Он посадил меня к себе на велосипед и повез в Провинстаун, а по дороге очень осторожно и мягко сказал мне, что девушка, появившаяся рядом с нами, предупредила его, что я постепенно превращаю его в гомосексуалиста, и что он достаточно хорошо нагляделся на этот мир, чтобы знать, что должен сопротивляться этому, поскольку это насилует его природу неприемлемым для него образом.

Двухэтажная хибарка перестала привлекать меня — ведь Кип больше не спал со мной в своей голубятне. И мы переехали в большое двухэтажное здание, в котором не было почти никакой мебели, если не считать трех коек, стола и нескольких стульев.

Я был в состоянии шока. Кип соблюдал обет молчания и некоей тревожной отдаленности.

Я решился на действия — полет в Мексику. В те дни существовала широко разрекламированная служба, с помощью которой каждый, желавший на машине добраться до другого города — в данном случае, до другой страны — мог связаться с водителем, направляющимся в тот же город, и договориться с ним, что расходы на поездку делятся пополам. Я прибег к этой службе, когда возвращался на Манхэттен в состоянии шока, и меня там сразу познакомили с молодым мексиканцем, который на машине приехал в Нью-Йорк посмотреть на Всемирную ярмарку 1940 года и женился на манхэттенской проститутке, а теперь вез ее домой, чтобы представить своей богатой семье в Мехико. Между молодой леди и ее мексиканским женихом существовал абсолютный языковый барьер. Она была сластолюбива, и он был сластолюбив, а когда вы говорите, что мужчина, в данном случае, жених — сластолюбив, это для него не комплимент.

Поездка на юг была фантастической. В компании было еще трое мексиканцев, и они вели машину по очереди. Иногда доставали дорожную карту, но пользоваться ею никто не умел, и нас все время заносило куда-то в сторону, так что приходилось делать крюки по несколько сот миль. У меня внезапно начался страшный кашель, время от времени я харкал кровью, но ничуть не тревожился от этих симптомов, а думал только — ждет ли меня в Мехико письмо от Кипа.

Когда мы постепенно начали приближаться к мексиканской границе, невеста-проститутка стала нервничать по поводу перспективы ее появления в доме своего жениха, а у меня начало складываться впечатление, что не все благополучно у этой парочки.

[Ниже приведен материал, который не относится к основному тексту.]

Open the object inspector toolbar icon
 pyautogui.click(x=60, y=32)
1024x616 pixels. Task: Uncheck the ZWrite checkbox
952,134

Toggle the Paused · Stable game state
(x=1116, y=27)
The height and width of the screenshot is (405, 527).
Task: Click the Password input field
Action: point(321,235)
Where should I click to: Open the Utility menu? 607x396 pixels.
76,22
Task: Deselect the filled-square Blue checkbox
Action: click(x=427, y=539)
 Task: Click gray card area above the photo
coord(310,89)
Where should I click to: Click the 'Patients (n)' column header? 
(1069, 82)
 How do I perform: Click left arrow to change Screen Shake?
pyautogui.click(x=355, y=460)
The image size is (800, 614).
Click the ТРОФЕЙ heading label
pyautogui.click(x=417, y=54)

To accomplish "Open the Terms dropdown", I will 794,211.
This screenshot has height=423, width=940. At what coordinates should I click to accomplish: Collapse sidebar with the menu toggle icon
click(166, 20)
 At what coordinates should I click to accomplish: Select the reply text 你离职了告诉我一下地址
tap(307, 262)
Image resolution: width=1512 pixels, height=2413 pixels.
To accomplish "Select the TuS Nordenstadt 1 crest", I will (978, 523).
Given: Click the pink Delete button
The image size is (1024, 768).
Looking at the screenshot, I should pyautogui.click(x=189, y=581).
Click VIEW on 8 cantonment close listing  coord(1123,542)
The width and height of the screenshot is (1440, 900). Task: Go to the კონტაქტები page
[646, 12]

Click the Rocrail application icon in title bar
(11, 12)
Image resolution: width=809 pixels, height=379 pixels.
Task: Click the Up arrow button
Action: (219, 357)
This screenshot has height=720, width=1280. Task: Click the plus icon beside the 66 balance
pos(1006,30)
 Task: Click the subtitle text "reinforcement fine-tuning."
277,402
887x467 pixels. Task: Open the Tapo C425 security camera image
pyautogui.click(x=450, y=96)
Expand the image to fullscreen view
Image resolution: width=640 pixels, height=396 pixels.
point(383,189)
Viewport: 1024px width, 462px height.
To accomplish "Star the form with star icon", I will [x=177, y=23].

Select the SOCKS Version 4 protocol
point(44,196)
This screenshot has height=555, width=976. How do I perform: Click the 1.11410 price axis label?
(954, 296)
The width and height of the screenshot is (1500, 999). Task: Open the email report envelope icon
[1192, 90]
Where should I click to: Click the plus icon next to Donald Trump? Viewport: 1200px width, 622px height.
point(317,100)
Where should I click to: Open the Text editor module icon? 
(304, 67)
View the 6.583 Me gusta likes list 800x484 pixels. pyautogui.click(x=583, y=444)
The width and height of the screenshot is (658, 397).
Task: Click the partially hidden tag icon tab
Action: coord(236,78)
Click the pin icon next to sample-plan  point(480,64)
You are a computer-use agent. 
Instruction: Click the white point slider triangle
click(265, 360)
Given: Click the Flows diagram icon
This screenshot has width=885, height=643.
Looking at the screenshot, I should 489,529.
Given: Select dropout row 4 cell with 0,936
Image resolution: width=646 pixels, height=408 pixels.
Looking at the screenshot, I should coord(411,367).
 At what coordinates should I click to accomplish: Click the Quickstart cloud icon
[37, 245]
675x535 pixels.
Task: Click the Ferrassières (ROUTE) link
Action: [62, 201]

Она все мрачнела и все отдалялась от своего свежеиспеченного супруга и его друзей-холостяков, начала бросать на меня нервные взгляды и нашептывать мне свои опасения.

(Меня мексиканцы никогда не пугали, но моя мать боялась их до ужаса. Однажды, когда мы с ней остановились в отеле в Ла-Хойе, штат Калифорния, один наш старый друг договорился со мной свозить ее через границу в Тихуану. Я не говорил ей об этом, пока машина не прибыла на таможню. Тогда мать поняла, куда приехала, точнее, куда собирается въезжать — в Мексику, и начала страшно беспокоиться. «Нет, нет, ни за что!» — как будто ее убивали и грабили, как героиню старинной мелодрамы, но мы проигнорировали эти протесты и поехали дальше. Когда мы вывели ее из машины в Тихуане, она вжималась в стену каждый раз, когда к ней приближался взрослый мексиканец, и нам пришлось отвезти ее в ближайший ресторан, а после обеда немедленно вернуться в Штаты.)